Dalam kehidupan sehari-hari,
tidak semua perkataan orang lain layak kita tanggapi, dan tidak semua suara
yang sampai ke telinga perlu kita masukkan ke dalam hati. Ada kalanya manusia
diuji bukan dengan musibah besar, tetapi dengan kata-kata negatif, ejekan,
sindiran, fitnah, atau gosip yang sengaja dilemparkan untuk menggoyahkan
ketenangan jiwa.
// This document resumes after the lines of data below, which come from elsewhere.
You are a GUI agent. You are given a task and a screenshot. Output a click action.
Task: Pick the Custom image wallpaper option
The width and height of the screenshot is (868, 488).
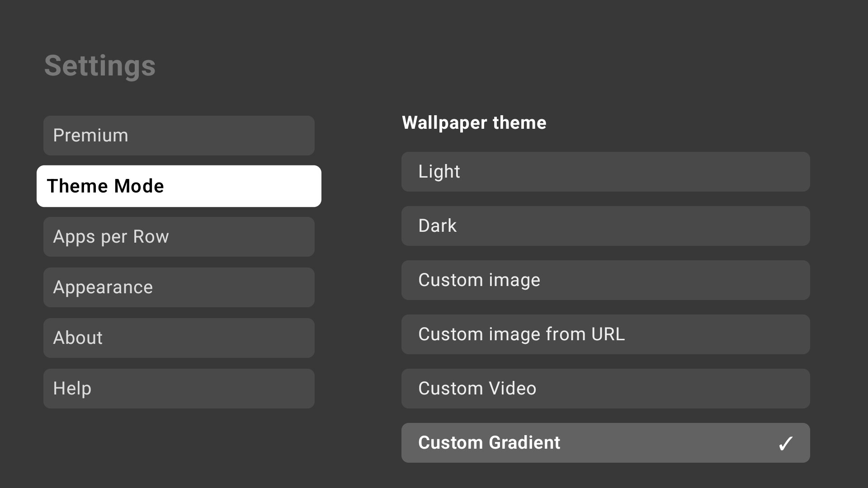pyautogui.click(x=605, y=280)
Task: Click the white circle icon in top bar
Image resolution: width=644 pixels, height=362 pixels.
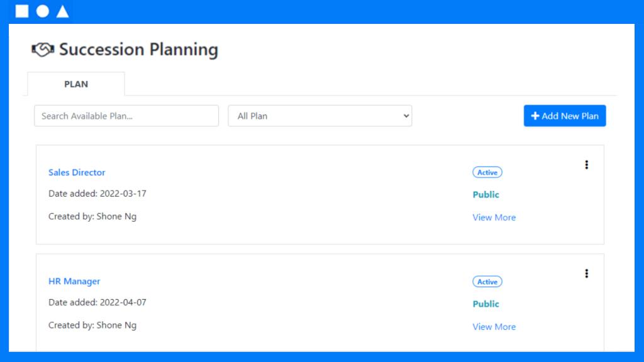Action: (x=42, y=11)
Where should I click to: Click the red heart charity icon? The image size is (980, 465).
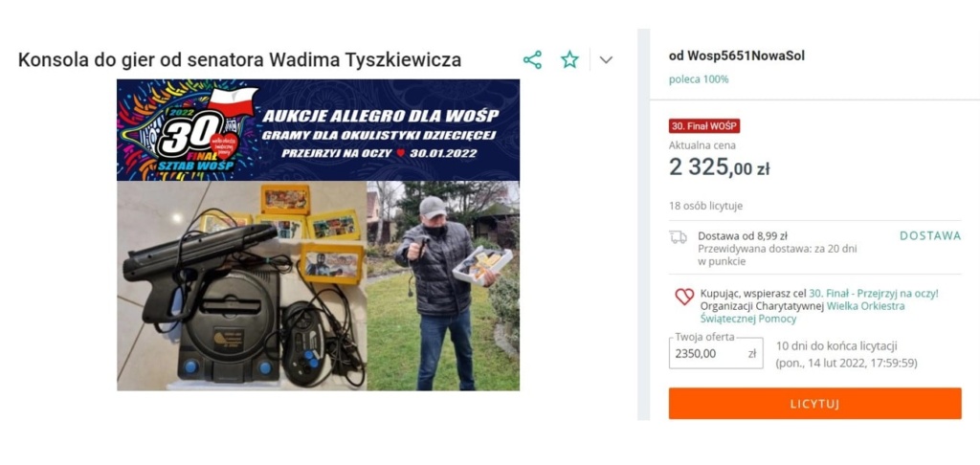tap(684, 297)
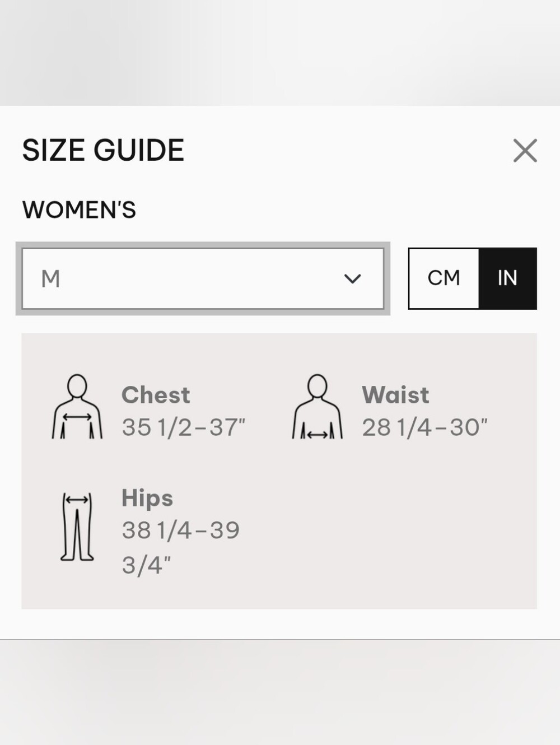Viewport: 560px width, 745px height.
Task: Click the M text in size selector
Action: 50,278
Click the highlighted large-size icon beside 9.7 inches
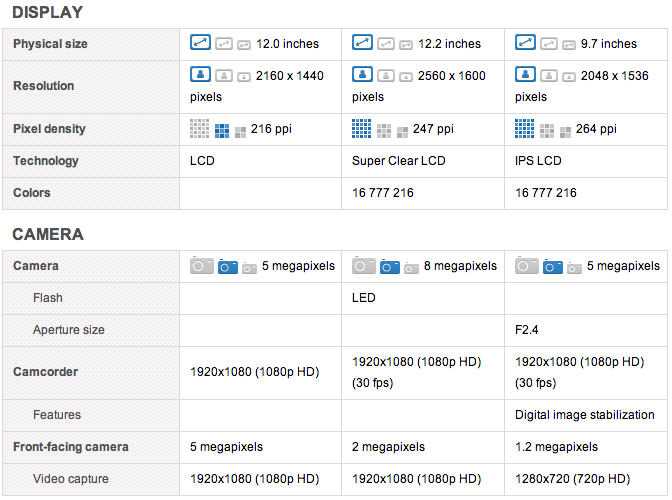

Perumpamaan seperti ikan yang kelaparan sangat tepat
menggambarkan keadaan seseorang yang belum memiliki kesadaran ruhani yang
matang. Ia mudah terpancing, cepat bereaksi, dan akhirnya kehilangan kendali
atas dirinya sendiri.
Ketika level kesadaran
seseorang masih rendah, hatinya mudah dikuasai oleh amarah, gengsi, dan
keinginan untuk membalas. Setiap ucapan buruk dianggap sebagai serangan yang
harus segera dijawab. Padahal, dalam pandangan agama, tidak semua hinaan harus
dibalas dengan hinaan, dan tidak semua ejekan harus dijawab dengan kemarahan.
Seorang muslim diajarkan untuk menahan diri, menjaga lisan, serta memilih sikap
yang lebih mulia. Sebab, orang yang kuat bukanlah yang paling keras membalas,
tetapi yang mampu mengendalikan dirinya ketika marah.
Umpan berupa kata-kata negatif,
ejekan, atau gosip sering kali menjadi perangkap batin. Jika seseorang langsung
menyambarnya tanpa berpikir panjang, ia sebenarnya sedang menyerahkan
ketenangan hatinya kepada orang lain. Orang yang mengejek akan merasa berhasil
apabila kita marah, gelisah, membalas dengan kasar, atau kehilangan kejernihan
berpikir. Di sinilah pentingnya kesadaran spiritual: menyadari bahwa hati
adalah amanah dari Allah yang harus dijaga, bukan diserahkan kepada provokasi
manusia. Jangan sampai lisan orang lain menjadi sebab rusaknya akhlak kita
sendiri.
Dalam Islam, menjaga hati dan lisan merupakan bagian penting dari kemuliaan akhlak. Ketika mendengar keburukan, seorang hamba hendaknya berlindung kepada Allah, memperbanyak istighfar, dan tidak terburu-buru bereaksi. Diam dalam keadaan tertentu bukan tanda kalah, tetapi tanda kedewasaan iman. Memaafkan bukan berarti lemah, tetapi menunjukkan bahwa seseorang lebih memilih ridha Allah daripada kepuasan nafsu sesaat. Orang yang dekat dengan Allah akan berusaha memandang setiap provokasi sebagai ujian kesabaran, bukan sebagai ajakan untuk masuk ke dalam dosa.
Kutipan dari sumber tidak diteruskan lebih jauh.